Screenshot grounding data
== Segment start ==
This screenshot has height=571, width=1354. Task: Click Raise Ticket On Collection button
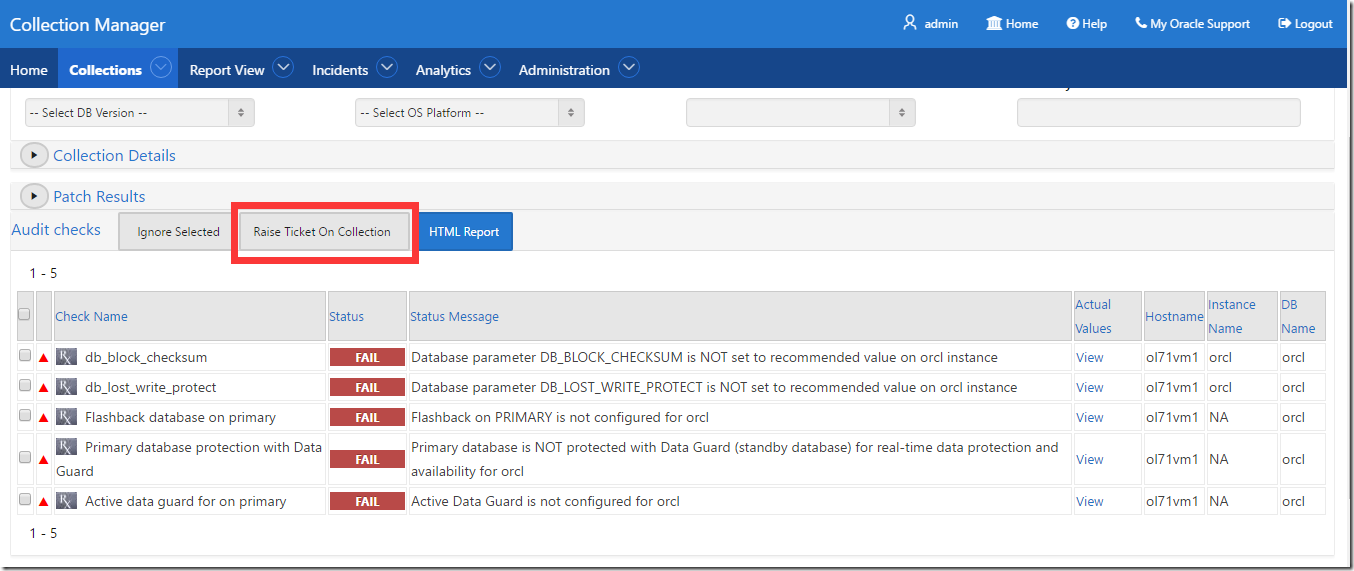coord(322,232)
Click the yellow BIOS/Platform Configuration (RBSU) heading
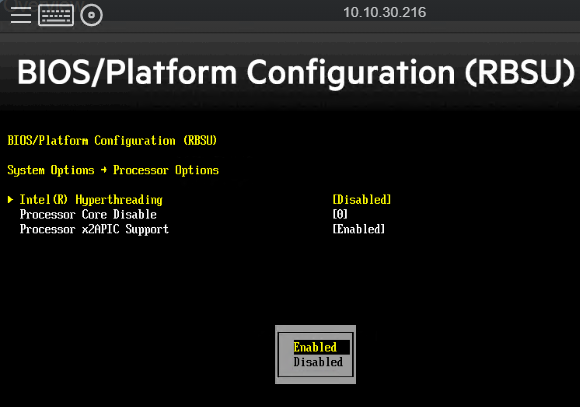This screenshot has width=580, height=407. pyautogui.click(x=112, y=141)
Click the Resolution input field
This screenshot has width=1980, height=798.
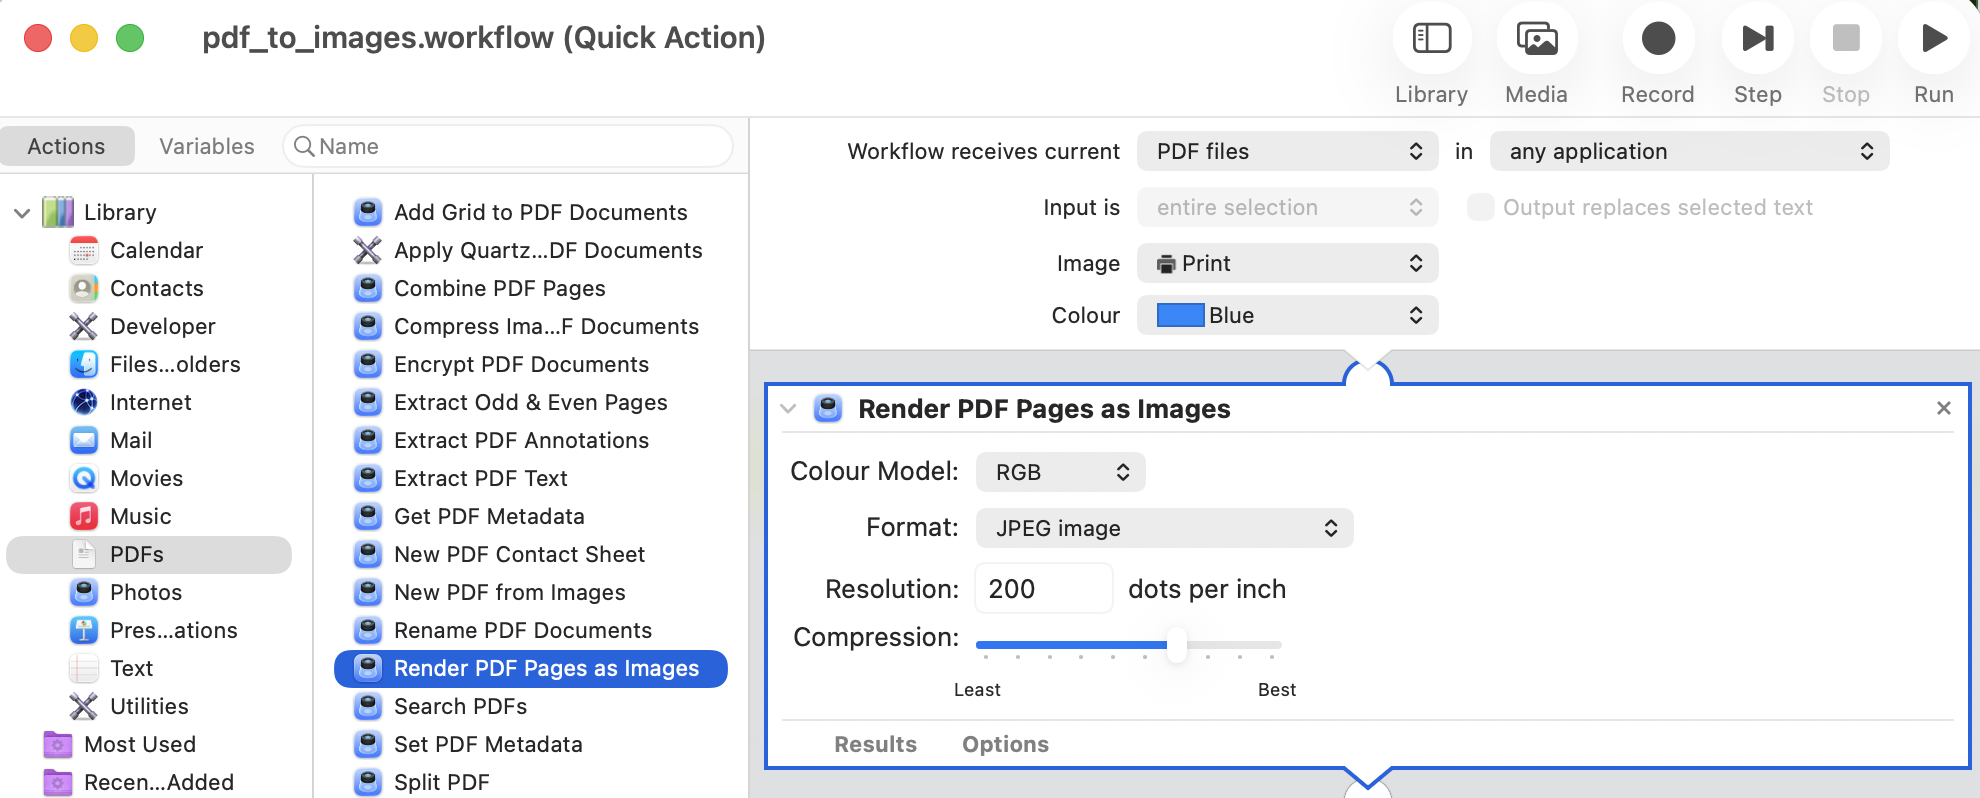(1043, 589)
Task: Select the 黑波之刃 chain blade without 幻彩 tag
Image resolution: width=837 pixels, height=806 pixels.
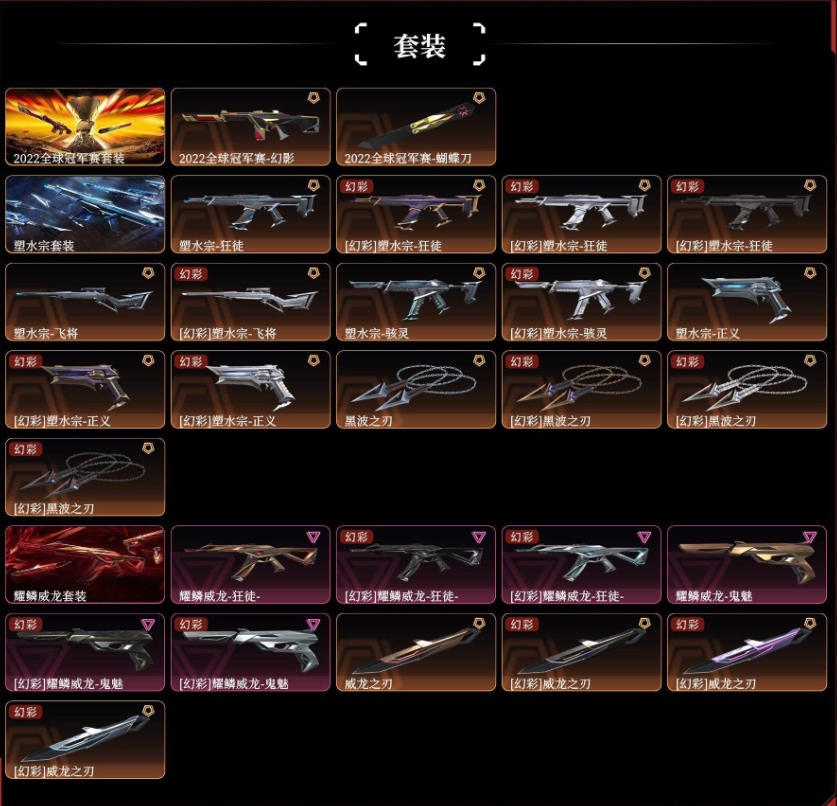Action: 416,390
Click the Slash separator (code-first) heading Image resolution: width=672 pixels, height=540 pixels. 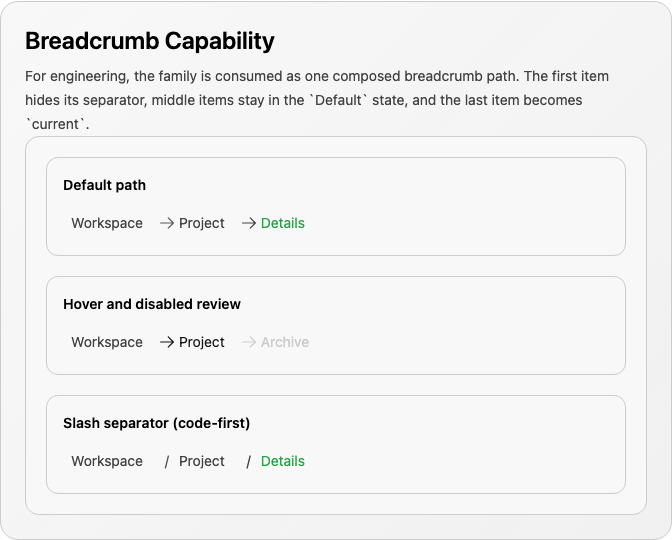[156, 423]
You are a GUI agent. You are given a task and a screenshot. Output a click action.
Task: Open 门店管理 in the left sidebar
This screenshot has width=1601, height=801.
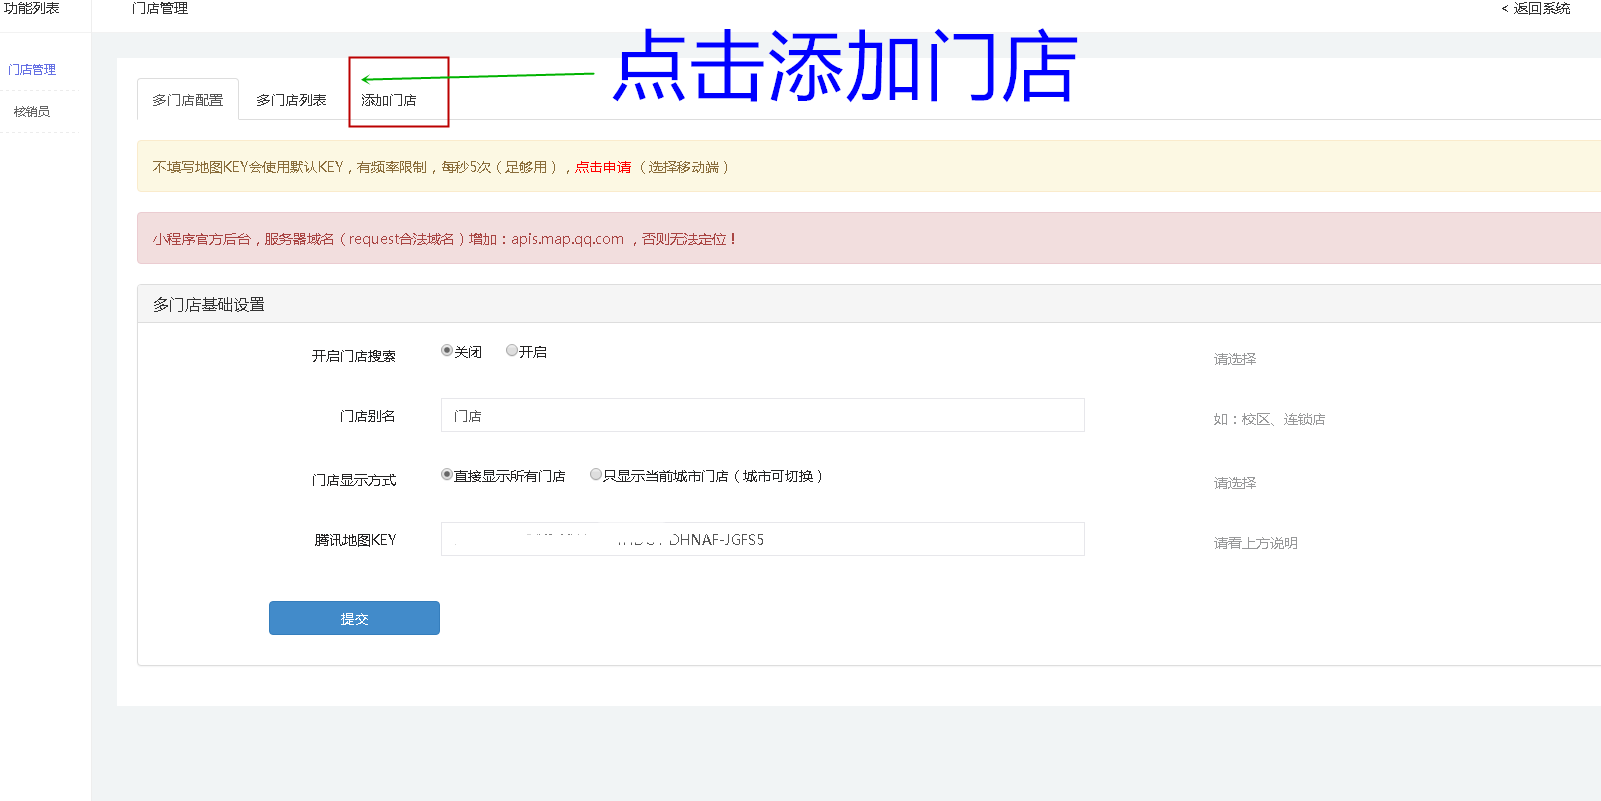[x=32, y=70]
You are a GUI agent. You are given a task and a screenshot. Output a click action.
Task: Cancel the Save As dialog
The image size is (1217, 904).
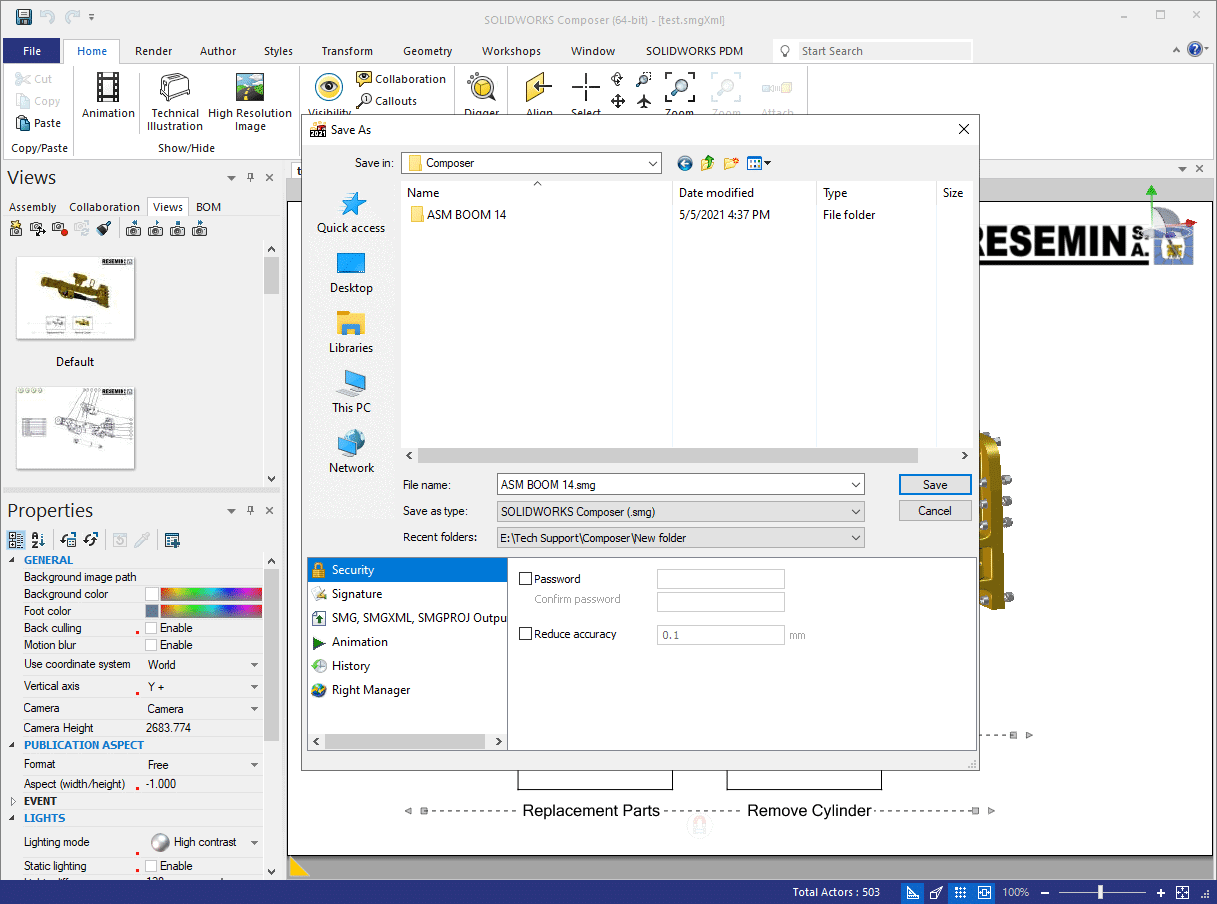[x=934, y=510]
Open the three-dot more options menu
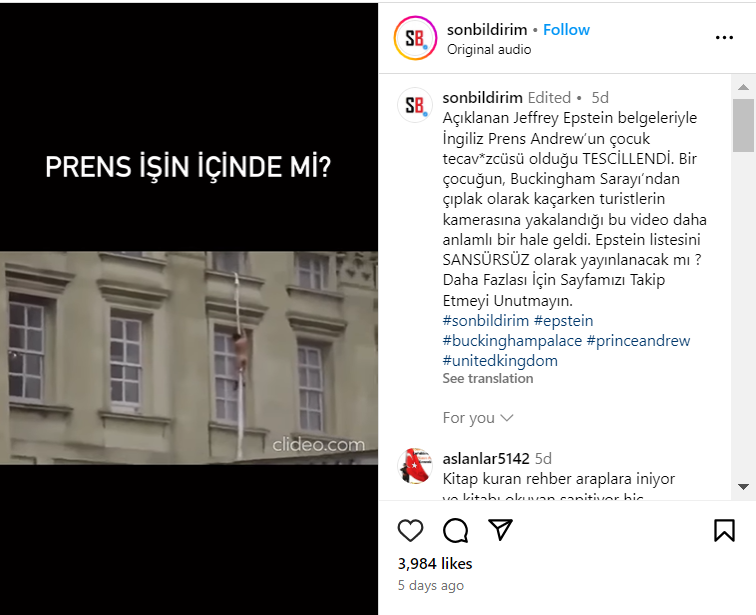This screenshot has width=756, height=615. pos(724,38)
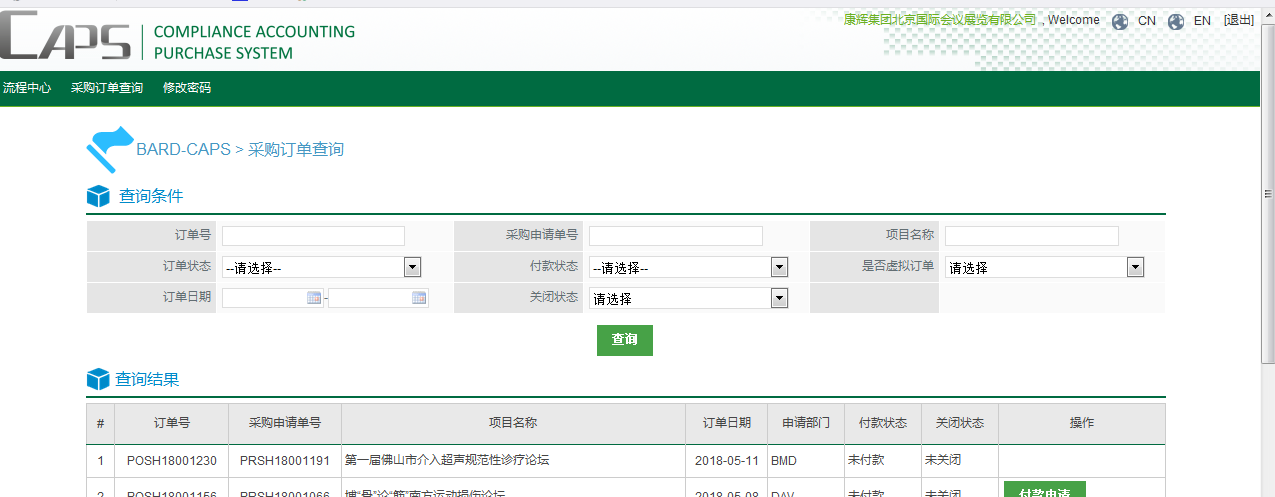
== Segment end ==
» **Directions**
Copy only the part of the records that runs from the first line to the line with "Click the Resolution input field", ends included, leaving pictures out.

» **Written answer**
This screenshot has height=571, width=1354. Task: Click Raise Ticket On Collection button
coord(322,232)
Click the yellow BIOS/Platform Configuration (RBSU) heading
This screenshot has width=580, height=407. pyautogui.click(x=112, y=141)
Click the Resolution input field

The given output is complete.